Interferon gamma is involved in apoptosis of trophoblast cells at the maternal-fetal interface following Toxoplasma gondii infection

Objective: To assess whether interferon gamma (IFN-gamma) secreted by decidual natural killer (dNK) cells at the maternal-fetal interface is involved in the apoptosis of trophoblast cells (trophoblasts) following Toxoplasma gondii infection. Methods: Human dNK cells were infected with T. gondii and then co-cultured with trophoblasts. The infected co-cultured cells were treated with or without IFN-gamma neutralizing antibodies. Uninfected co-cultured cells were used as controls. The level of IFN-gamma in the supernatant of co-culture was measured by ELISA and the apoptosis of trophoblasts was analyzed by flow cytometry.

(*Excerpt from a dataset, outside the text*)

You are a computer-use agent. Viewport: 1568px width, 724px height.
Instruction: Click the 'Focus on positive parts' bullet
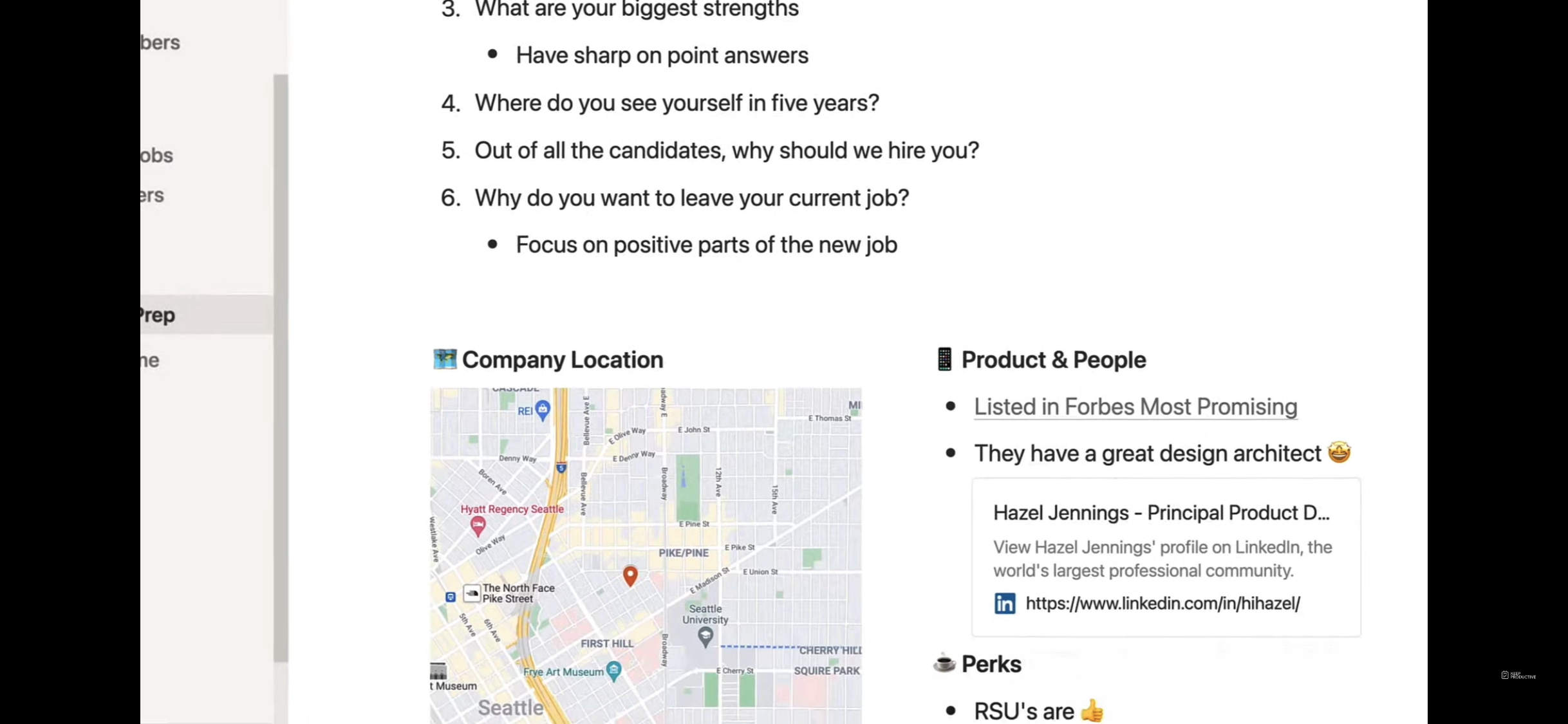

The expression of caspase 3 and caspase 8 of trophoblasts cells was determined by Western blotting and real-time RT-PCR. Results: The levels of IFN-gamma were increased at <24 h following T. gondii infection and were maintained thereafter. Caspase 3, caspase 8, and the apoptosis of trophoblasts co-cultured with dNK cells were increased compared with the control. Meanwhile, IFN-gamma, caspase 3, caspase 8, and trophoblast apoptosis were up-regulated upon increased ratios of dNK cells to trophoblasts. Compared to the infected group, the levels of IFN-gamma, caspase 3, caspase 8, and trophoblast apoptosis were significantly decreased upon treatment with the IFN-gamma neutralizing antibody. IFN-gamma levels were correlated positively with the apoptosis of trophoblasts (r = 0.7163, p < 0.01). Conclusions: The levels of IFN-gamma secreted by dNK cells at the maternal-fetal interface were closely correlated with the apoptosis of trophoblasts upon T. gondii infection. The apoptosis of trophoblasts induced by the increase in IFN-gamma depended on the caspase pathway, which may contribute to the abnormal pregnancy outcomes that occur with T. gondii infection. (C) 2014 The Authors. Published by Elsevier Ltd on behalf of International Society for Infectious Diseases. This is an open access article under the CC BY-NC-ND license.